— start of TASK INPUT —

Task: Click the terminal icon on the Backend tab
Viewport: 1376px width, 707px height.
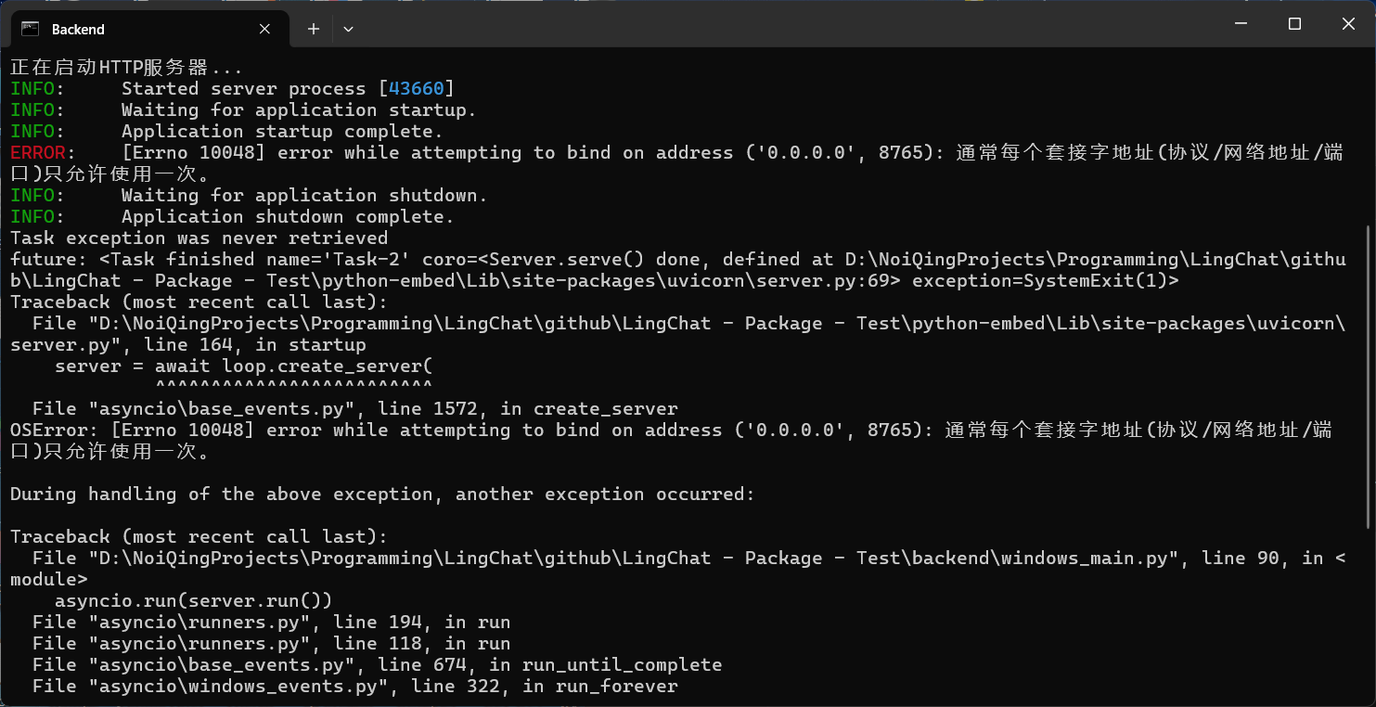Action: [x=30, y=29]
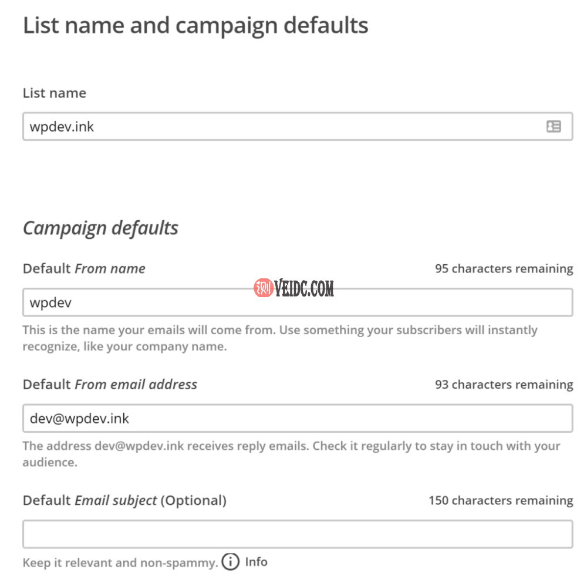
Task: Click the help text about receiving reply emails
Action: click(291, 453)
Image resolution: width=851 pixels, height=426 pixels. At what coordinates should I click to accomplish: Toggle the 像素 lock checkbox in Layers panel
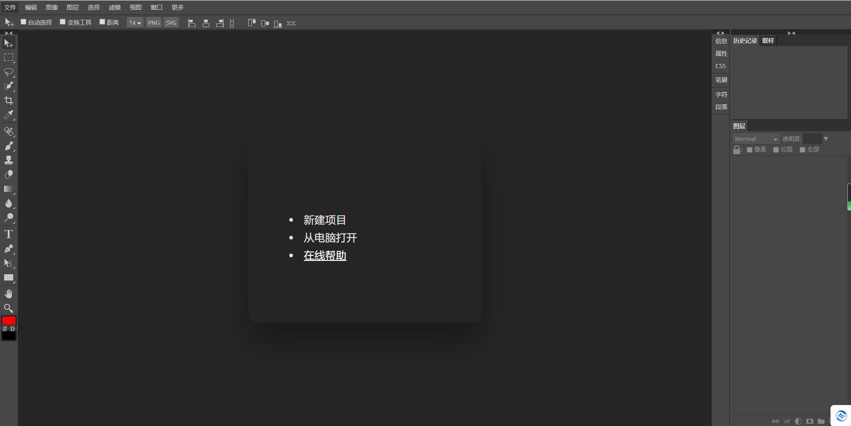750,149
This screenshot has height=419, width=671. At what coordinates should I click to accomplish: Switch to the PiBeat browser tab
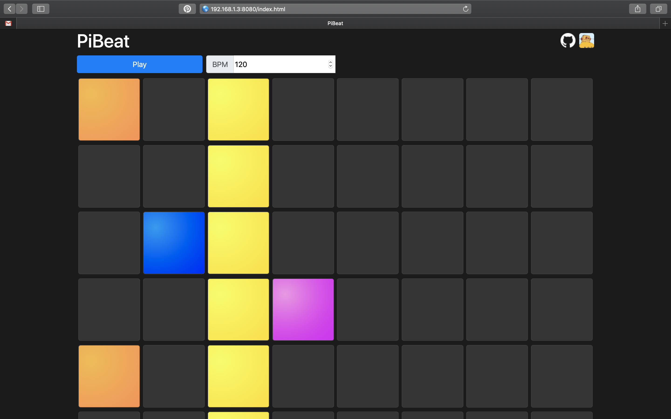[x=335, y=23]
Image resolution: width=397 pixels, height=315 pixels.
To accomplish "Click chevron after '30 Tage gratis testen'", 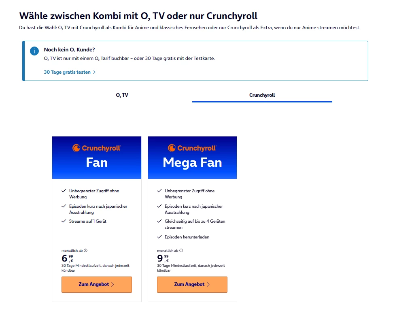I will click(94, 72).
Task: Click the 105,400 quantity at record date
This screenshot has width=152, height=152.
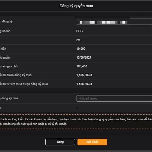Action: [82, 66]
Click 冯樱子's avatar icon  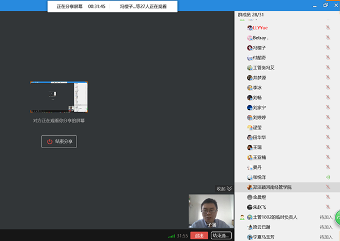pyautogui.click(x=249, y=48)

— end of TASK INPUT —

■ EXERCISE PROMPT ■
Report every line of the entries above that contains the word "should", matching case exactly.

■ RESPONSE TO THE TASK ■
Image resolution: width=851 pixels, height=426 pixels. At what coordinates should I click to accomplish: Toggle the 像素 lock checkbox in Layers panel
This screenshot has height=419, width=671. At what coordinates should I click to accomplish: Switch to the PiBeat browser tab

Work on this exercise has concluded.